''Boksta kaybeden vazgeçecekti.''

367 42 27
                                    


Ders bittiğinde Yuuji eşyalarını topladı ve ayağa kalktı. Bende hemen peşinden ayağa kalktım. Biz sınıftan çıkarken Sukuna bir adım arkamızdan geliyordu ama onu umursamadım. ''Ne iddiası?'' Diye sordum Yuuji'ye.

''Boksta kaybeden vazgeçecekti.'' Dedi Sukuna geniş bir adımla diğer tarafıma geçerken.

Bir kaç saniye Sukuna'yı süzdüm. Ciddi ifadesi şaka yapmadığına ve dalga geçmediğine inanmamı sağlamıştı. ''Neyden vazgeçecekti?'' Diye sordum Sukuna'ya, Yuuji'nin cevap vermeyeceğini anlayınca. Bizden kaçmak istercesine adımlarını hızlandırıyordu ama hızlı adımlarımızla Sukuna ve ben ona yetişiyorduk.

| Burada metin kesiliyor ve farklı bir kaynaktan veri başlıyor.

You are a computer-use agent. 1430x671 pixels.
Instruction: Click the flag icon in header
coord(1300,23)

''Okulda diğerine sataşmaktan.''

Yuuji'nin ne zaman gerildiğini fark etmediğim omuzları gevşedi ve onayladı. ''Evet.''

''Bu sen Yuuji'ye sataşabilirsin mi demek? Salak saçma iddialarınız var.'' Ona sinirlenmemle Sukuna güldü. ''Aynen öyle, yeşil göz. Yuuji artık bana sataşmayacak.''

''Sataşmayacağım. Sen de uzak duracaksın.'' Ardından yanlış anlaşılma olacakmış gibi ekledi Yuuji. ''Benden.''

''Sanmıyorum,'' Sukuna bana bakıp gülümsediğinde nedense konuşmaları benim hakkımdaymış gibi gelmişti. ''Çok zor.''

''Sizi anlayamıyorum,'' Diye mırıldandım ve adımlarımı hızlandırdım. ''Coğrafya dersim var. Görüşürüz.'' İkiliyi yalnız bırakmanın oluşturacağı sorunları görmezden gelerek yan koridora girdim ve ikisini de arkamda bıraktım.

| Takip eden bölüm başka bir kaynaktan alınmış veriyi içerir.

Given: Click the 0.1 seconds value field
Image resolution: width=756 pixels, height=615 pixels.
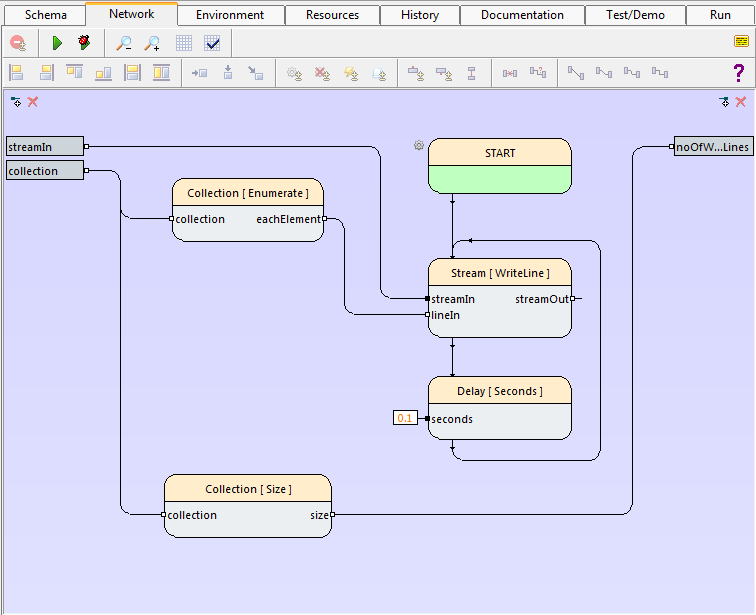Looking at the screenshot, I should coord(405,418).
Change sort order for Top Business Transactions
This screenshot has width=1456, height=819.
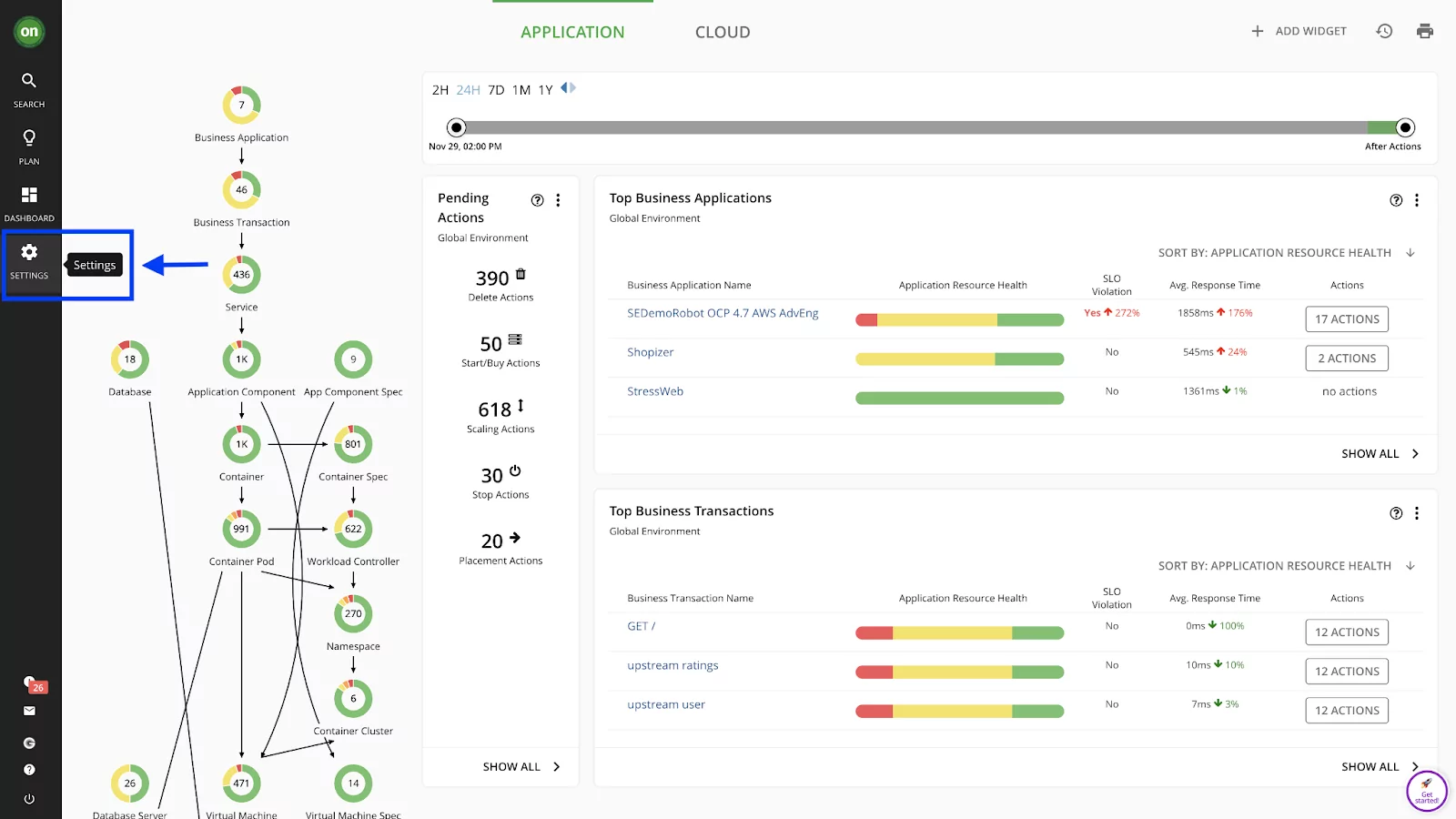(1410, 566)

Benden sonra ne oldu bilmiyorum ama öğlen arası Sukuna ve Yuuji'nin bir kavgaya karıştığını duymuştum. Bu yüzden ikisi de şuan yemekhanede yoktu.

''Birbirleriyle kavga etmemişler. Noritashi Kamo ile etmişler.'' Dedi bir sır verircesine sessizce.

''Kamo mu?'' Dedim şaşırarak. ''Neden?''

Kamo okul ikincisiydi ve kendi tarzı ile hem benden nefret ediyordu hem de arkadaş olmaya çalışıyordu. İyi ve kötü niyetli tüm hareketlerini savuşturmada ustalaşmış sayılırdım. Yıllardır uğraşmasına rağmen asla beni geçemedi ve bunu kabullenmede sorunlar yaşayan hırslı birisiydi.

Ve artık okul ikincisi olan Yuuji'de geldiğine göre ona da sataşması kaçınılmazdı. Sukuna kardeşini mi korumuştu yani?

Belki de o kadar da kötü biri olmayabilirdi.

''Kamo Yuuji'ye laf atmış. Yuuji'de altta kalmamış. Sukuna'ya laf söyleyince ikisi birlikte Kamo'ya dalmışlar. Aoi Todo araya girmiş de durmuşlar. Kamo revirde. Yuuji ve Sukuna'da bir şey yokmuş ama müdürün odasındalarmış.''

''Atılmazlar değil mi?'' Dedim tedirgence.

''Sanmıyorum,'' Nobara çorbasını kaşıkladı ve yuttuktan sonra sözüne devam etti. ''Kamo suçun kendisinde olduğunu itiraf etmiş. Todo araya girince bir şey diyemez zaten. Üçü birlik olursa Kamo'nun cesedi okuldan çıkar.''

Doğruydu. Aoi Todo okulun güreş takımındaydı ve o kadar iri bir çocuğun yenilmesini imkansız görüyordum.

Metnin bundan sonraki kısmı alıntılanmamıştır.